╭─ Text excerpt

Miami-Dade Circuit Judge Beatrice Butchko. Photo: J. Albert Diaz/ALM. Miami-Dade Circuit Judge Beatrice Butchko. Photo: J. Albert Diaz/ALM.

An unsigned appellate court decision erased Miami-Dade Circuit Judge Beatrice Butchko's move to sanction U.S. Bank N.A. after she found discovery violations in a foreclosure case.

The Third District Court of Appeal panel of Judges Thomas Logue, Norma Lindsey and Fleur Lobree basically found nothing to like about Butchko's April 15 order, which replaced a January order imposing sanctions of $300 a day against the lender.

The court listed eight case citations and quoted liberally from them in its three-page order. The panel said U.S. Bank's petition was "well-taken for three reasons," and found Butchko was resorting to sanctions "for failing to produce documents it has not previously been ordered to produce."

As an example, Butchko's order listed the need to produce screenshots showing the dates original notes were uploaded into U.S. Bank's records. Her orders on sanctions tracked back to a discovery order she issued in August 2018.

The panel concluded loan ownership documents requested by Miami Springs homeowner Raul Zayas were irrelevant, since the lender pleaded standing as the noteholder.

Miami attorney Bruce Jacobs, who represents Zayas, said he planned to request a rehearing before the appellate court. Summarizing his sanctions request, he said U.S. Bank attorneys said the bank didn't have access to Zayas' records, Butchko ordered them to prove that, they refused and appealed.

╰─

_Exercises to complete_
A - According to the news story about the appeals court and Judge Butchko's sanctions, what daily sanction did the January order impose on the lender?
B - Extend the news story about the appeals court overturning Judge Butchko's sanctions, starting after its final paragraph.

╭─ Source excerpt

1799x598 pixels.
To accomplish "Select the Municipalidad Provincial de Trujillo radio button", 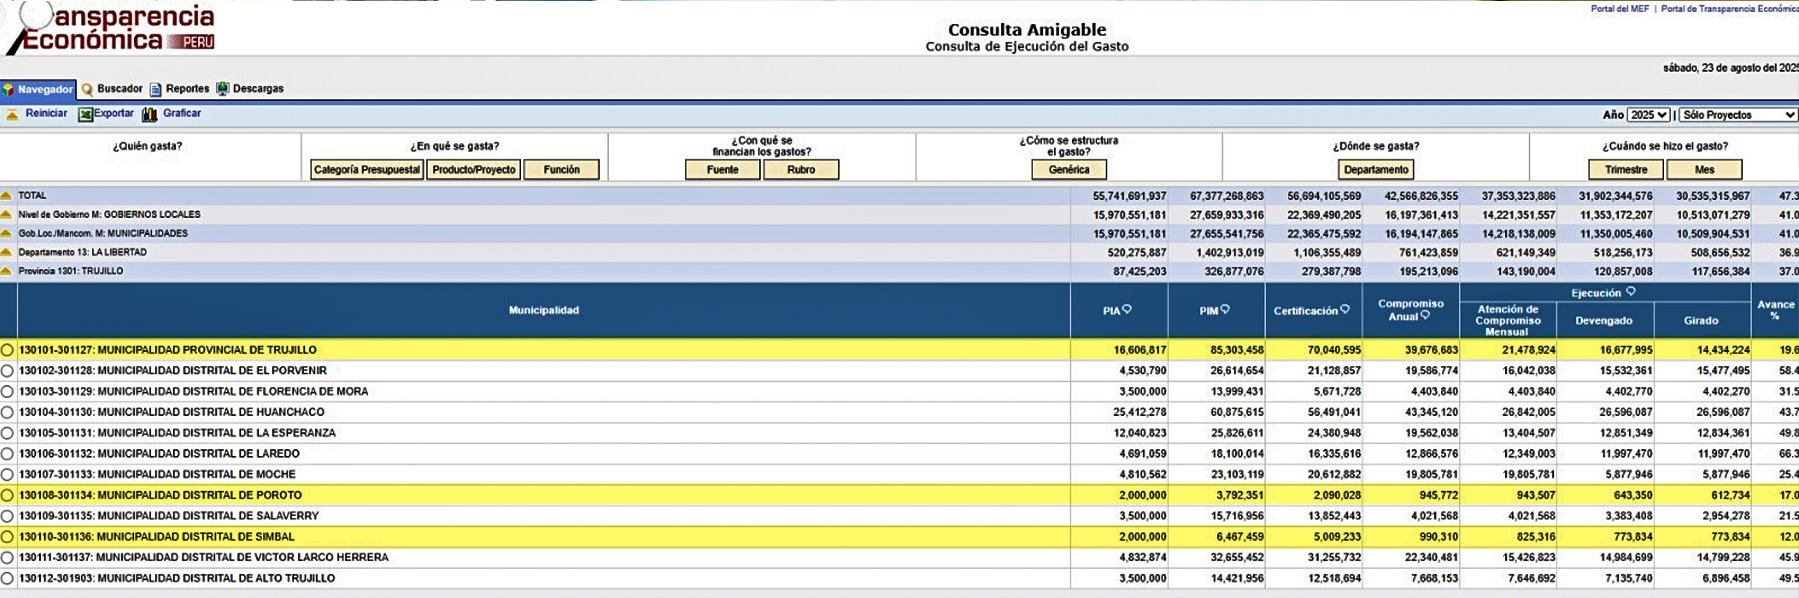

╰─

_Responses to the tasks_
A - $300 a day.

B -
"Judge Butchko was squarely within the law to force U.S. Bank to present documents and witnesses to prove otherwise. The Third DCA had no evidence in the record to rule U.S. Bank had no access to the records," Jacobs said. "We filed a motion for sanctions because U.S. Bank entered an agreed order in another case acknowledging they have a protocol to get records from prior servicers." 

There was no comment by deadline from the bank's attorneys at Akerman, William Heller in Fort Lauderdale, who handled the appeal, and Jeffery Robin in Miami, who appeared before Butchko.

The 2005 loan on the $450,000 Zayas house purchase was bundled in a mortgage-backed securities pool with U.S. Bank as the trustee.

When the Zayas foreclosure lawsuit was filed in 2014, the bank said he owed $338,639 in mortgage, interest, late charges and other costs on the two-story house. Realtor.com lists the 1,546-square-foot house, built in 1947, in a short sale for $428,600.

Jacobs has handled foreclosure defense work for more than a decade, and the Third District Court of Appeal referred him to the Florida Bar in April for possible sanctions for criticizing the court in a brief filed in a Bank of New York Mellon case

The issues raised in the Zayas case track back to the foreclosure crisis and the resulting robo-signing scandal, which alleged widespread fraud among mortgage servicers and lenders after loans were bundled by Wall Street as investment vehicles.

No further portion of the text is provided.